--- START ---

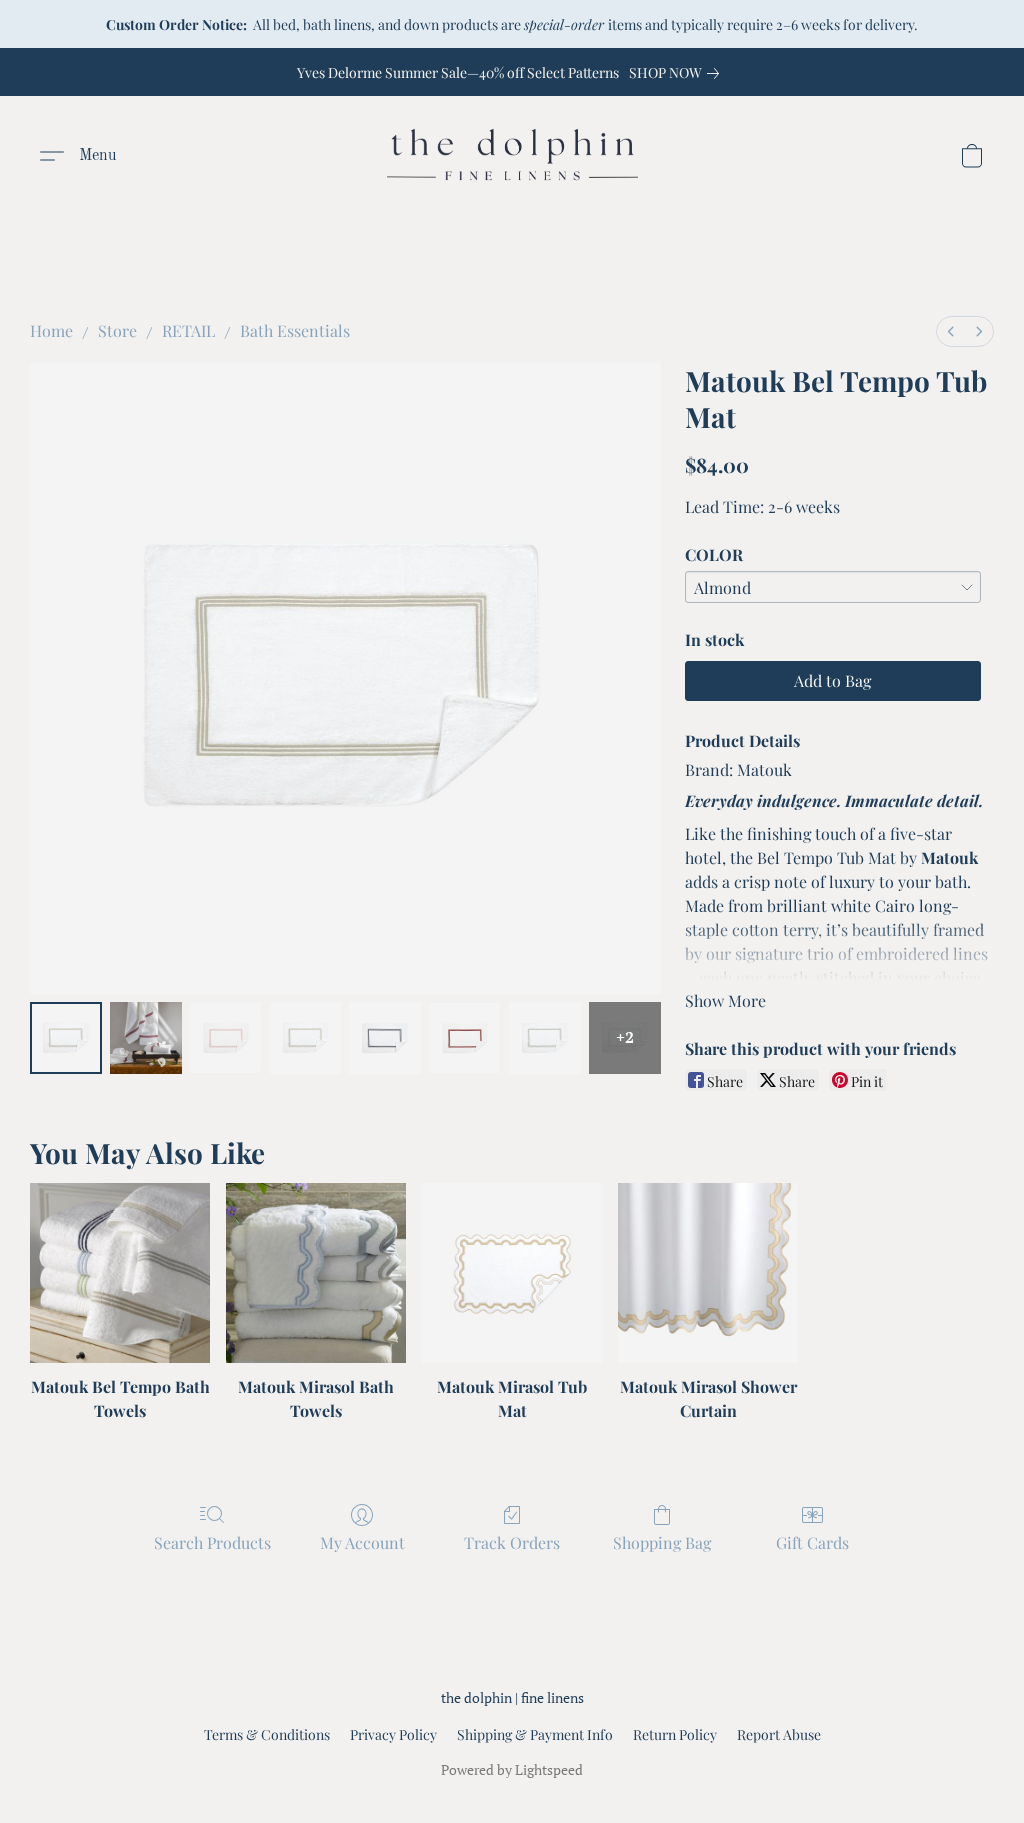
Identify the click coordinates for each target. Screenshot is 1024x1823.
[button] (512, 156)
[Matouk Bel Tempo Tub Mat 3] (306, 1038)
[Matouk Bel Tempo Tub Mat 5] (465, 1038)
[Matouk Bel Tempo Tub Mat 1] (146, 1038)
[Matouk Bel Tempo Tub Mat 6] (545, 1038)
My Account (362, 1542)
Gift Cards (812, 1542)
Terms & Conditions (267, 1734)
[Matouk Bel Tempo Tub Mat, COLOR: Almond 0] (66, 1038)
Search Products (212, 1542)
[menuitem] (951, 331)
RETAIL (188, 330)
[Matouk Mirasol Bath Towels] (316, 1273)
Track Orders (512, 1542)
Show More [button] (725, 1000)
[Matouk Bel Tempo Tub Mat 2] (226, 1038)
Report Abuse (779, 1734)
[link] (678, 73)
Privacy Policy (393, 1734)
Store (117, 330)
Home (51, 330)
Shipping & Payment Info (535, 1734)
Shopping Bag (662, 1542)
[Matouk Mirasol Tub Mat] (512, 1273)
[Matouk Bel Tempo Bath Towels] (120, 1273)
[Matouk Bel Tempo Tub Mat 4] (385, 1038)
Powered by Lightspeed (512, 1769)
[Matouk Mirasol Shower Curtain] (708, 1273)
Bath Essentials (295, 330)
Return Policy (675, 1734)
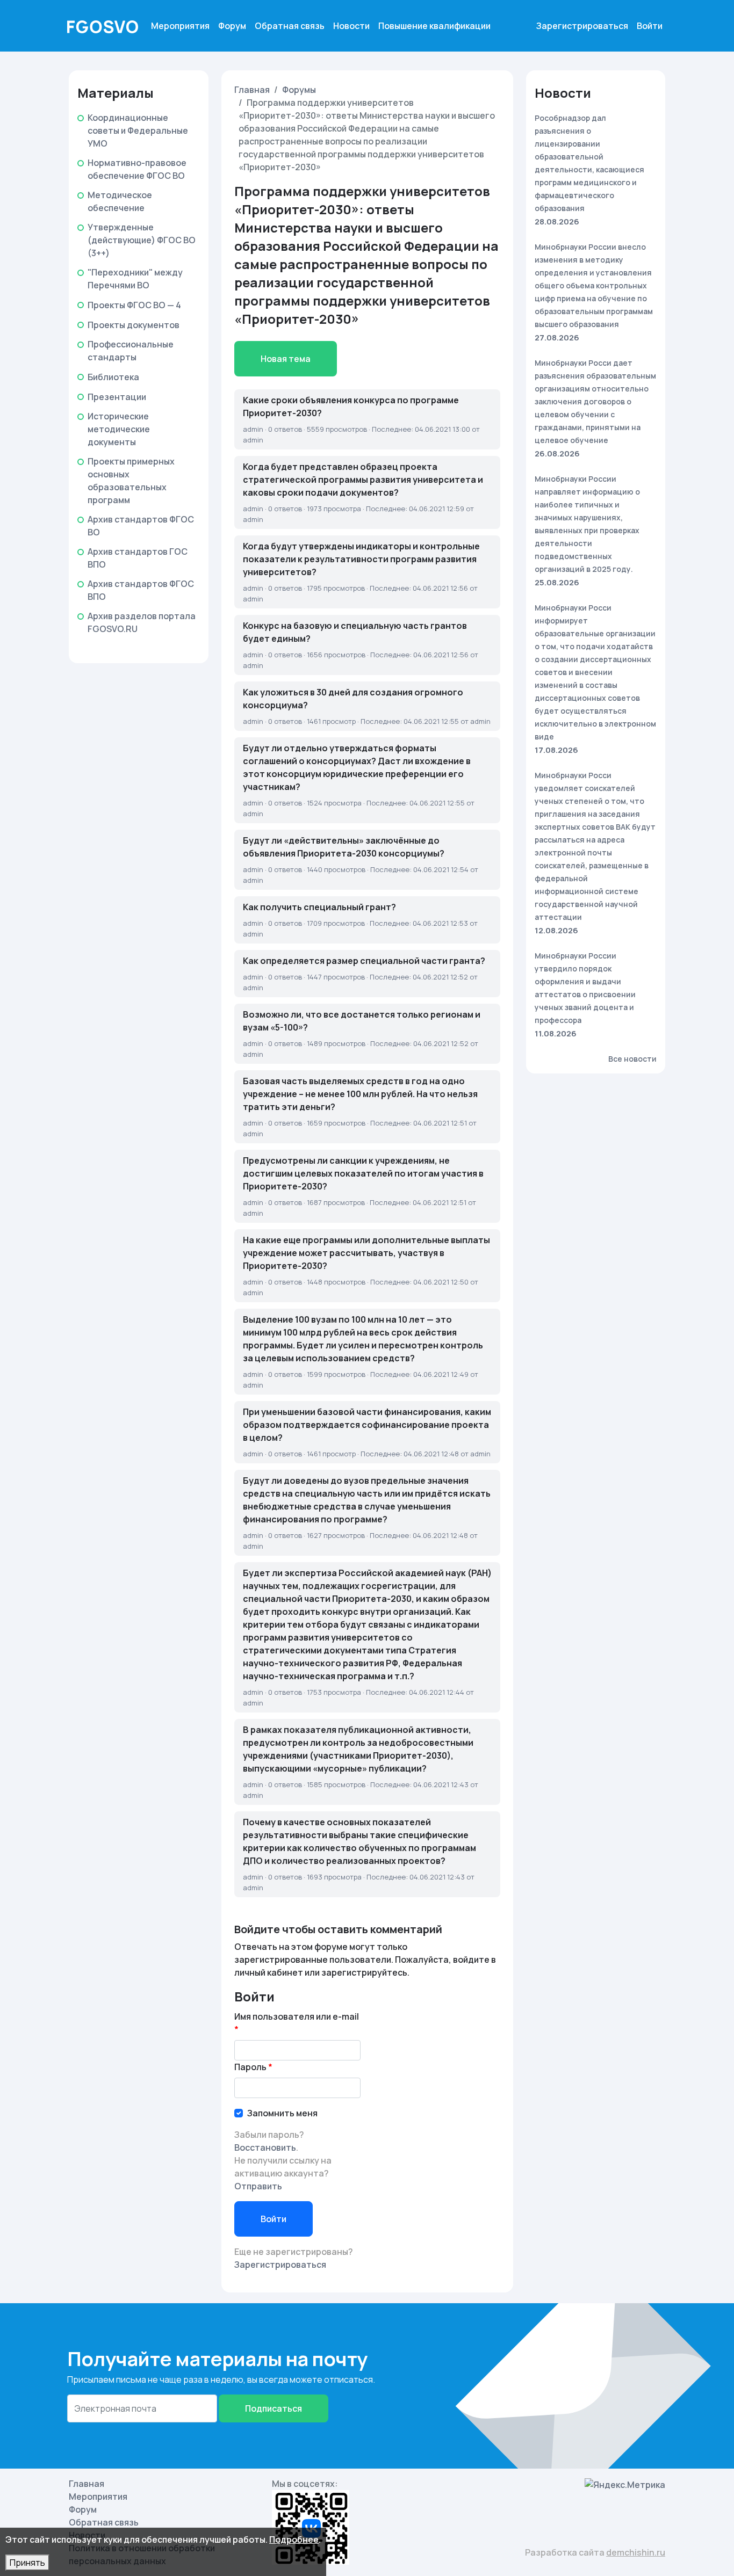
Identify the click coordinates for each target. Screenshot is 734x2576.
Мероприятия (180, 26)
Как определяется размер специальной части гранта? (364, 961)
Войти (650, 26)
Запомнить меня (282, 2113)
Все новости (632, 1059)
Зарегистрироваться (582, 26)
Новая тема (286, 359)
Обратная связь (290, 26)
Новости (351, 26)
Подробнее (294, 2539)
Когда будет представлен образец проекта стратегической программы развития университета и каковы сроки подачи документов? (363, 479)
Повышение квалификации (434, 26)
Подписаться (273, 2408)
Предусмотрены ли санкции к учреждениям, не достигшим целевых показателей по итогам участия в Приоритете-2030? (363, 1173)
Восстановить (265, 2147)
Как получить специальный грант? (319, 907)
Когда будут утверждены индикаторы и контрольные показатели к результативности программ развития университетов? (361, 559)
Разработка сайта (595, 2552)
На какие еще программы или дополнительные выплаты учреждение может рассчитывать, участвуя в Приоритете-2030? (366, 1253)
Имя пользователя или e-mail (296, 2016)
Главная (252, 90)
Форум (232, 26)
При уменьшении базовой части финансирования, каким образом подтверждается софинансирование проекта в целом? (367, 1424)
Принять (27, 2562)
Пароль (250, 2067)
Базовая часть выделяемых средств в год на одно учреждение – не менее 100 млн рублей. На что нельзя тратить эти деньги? (360, 1094)
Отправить (258, 2186)
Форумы (299, 90)
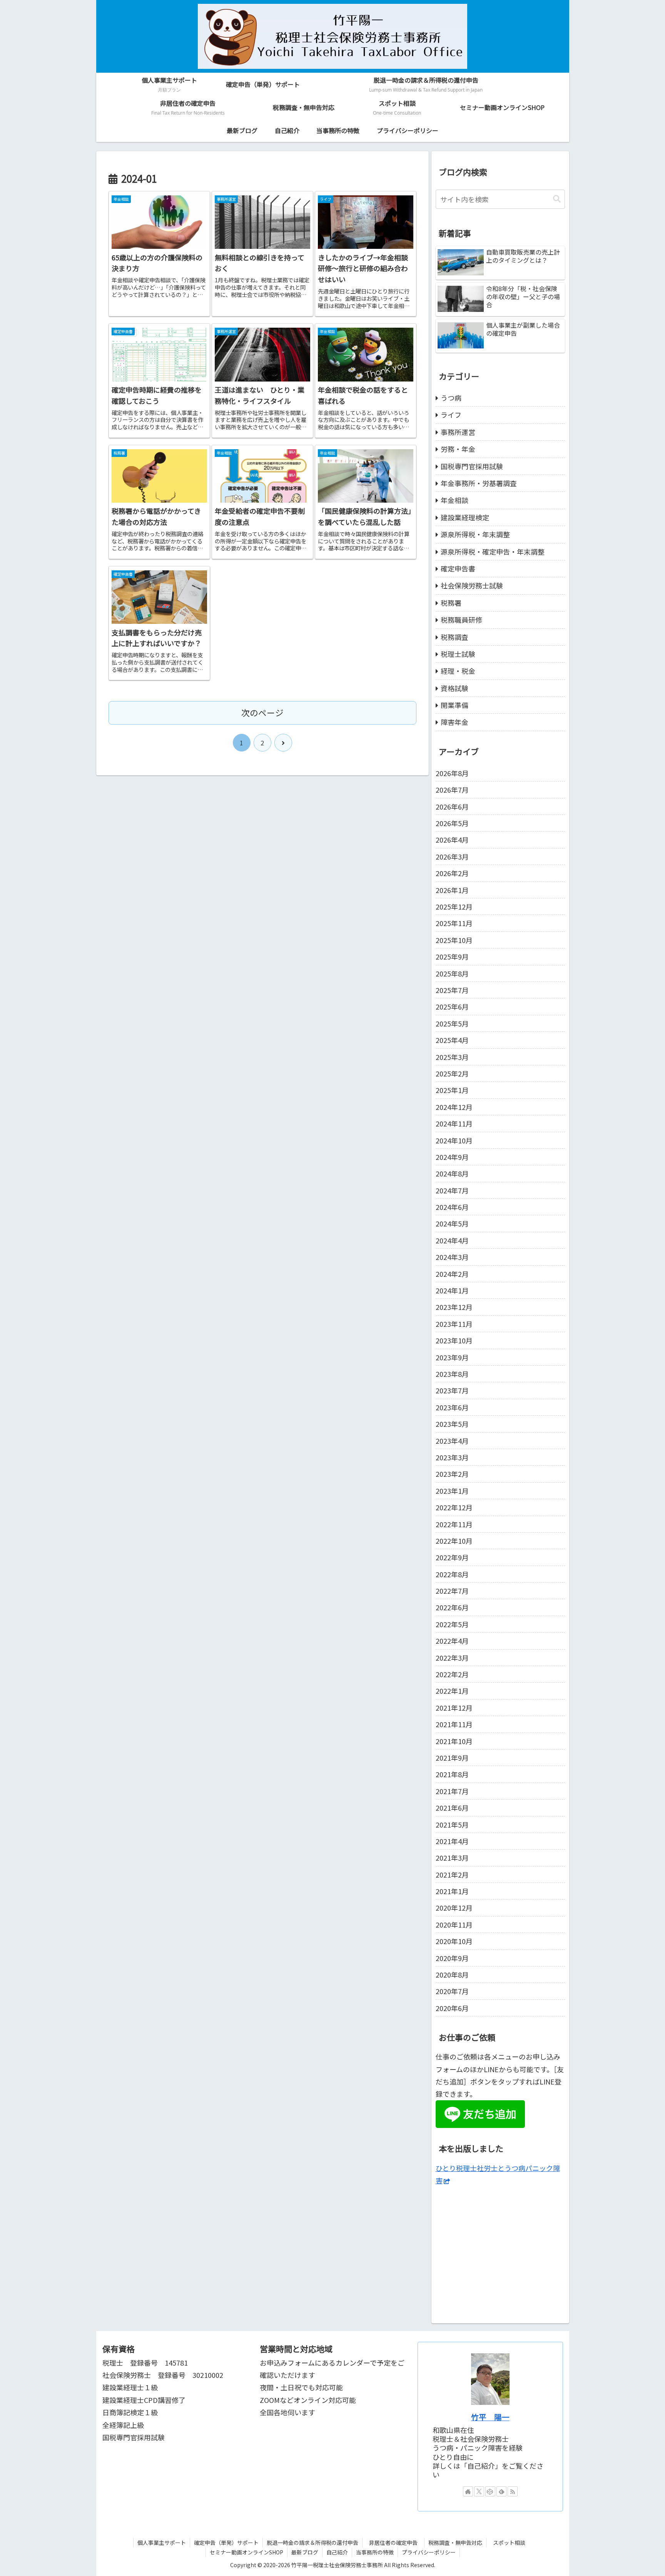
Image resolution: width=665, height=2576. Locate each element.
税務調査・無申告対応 (455, 2542)
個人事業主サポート (161, 2542)
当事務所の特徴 (375, 2552)
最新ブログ (304, 2552)
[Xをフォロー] (479, 2491)
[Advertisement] (500, 2251)
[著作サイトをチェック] (468, 2491)
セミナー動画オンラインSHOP (246, 2552)
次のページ (262, 712)
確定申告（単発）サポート (226, 2542)
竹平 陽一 (490, 2417)
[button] (557, 199)
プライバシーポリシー (429, 2552)
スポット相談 (512, 2542)
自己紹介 (337, 2552)
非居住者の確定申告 (396, 2542)
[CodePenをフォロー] (490, 2491)
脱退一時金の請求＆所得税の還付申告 (312, 2542)
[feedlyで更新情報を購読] (501, 2491)
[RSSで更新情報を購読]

--- END ---

▶ [YOUR INSTRUCTIONS] Give again the lines of the listing above that run from the one with "Search Products (212, 1542)" up to and including the one with "Разработка сайта (595, 2552)". Keep them exact and omit the pictures.

▶ [WRITTEN SOLUTION]
Search Products (212, 1542)
[menuitem] (951, 331)
RETAIL (188, 330)
[Matouk Mirasol Bath Towels] (316, 1273)
Track Orders (512, 1542)
Show More [button] (725, 1000)
[Matouk Bel Tempo Tub Mat 2] (226, 1038)
Report Abuse (779, 1734)
[link] (678, 73)
Privacy Policy (393, 1734)
Store (117, 330)
Home (51, 330)
Shipping & Payment Info (535, 1734)
Shopping Bag (662, 1542)
[Matouk Mirasol Tub Mat] (512, 1273)
[Matouk Bel Tempo Bath Towels] (120, 1273)
[Matouk Bel Tempo Tub Mat 4] (385, 1038)
Powered by Lightspeed (512, 1769)
[Matouk Mirasol Shower Curtain] (708, 1273)
Bath Essentials (295, 330)
Return Policy (675, 1734)
Identify the click coordinates for each target. Screenshot is 734x2576.
Мероприятия (180, 26)
Как определяется размер специальной части гранта? (364, 961)
Войти (650, 26)
Запомнить меня (282, 2113)
Все новости (632, 1059)
Зарегистрироваться (582, 26)
Новая тема (286, 359)
Обратная связь (290, 26)
Новости (351, 26)
Подробнее (294, 2539)
Когда будет представлен образец проекта стратегической программы развития университета и каковы сроки подачи документов? (363, 479)
Повышение квалификации (434, 26)
Подписаться (273, 2408)
Предусмотрены ли санкции к учреждениям, не достигшим целевых показателей по итогам участия в Приоритете-2030? (363, 1173)
Восстановить (265, 2147)
Как получить специальный грант? (319, 907)
Когда будут утверждены индикаторы и контрольные показатели к результативности программ развития университетов? (361, 559)
Разработка сайта (595, 2552)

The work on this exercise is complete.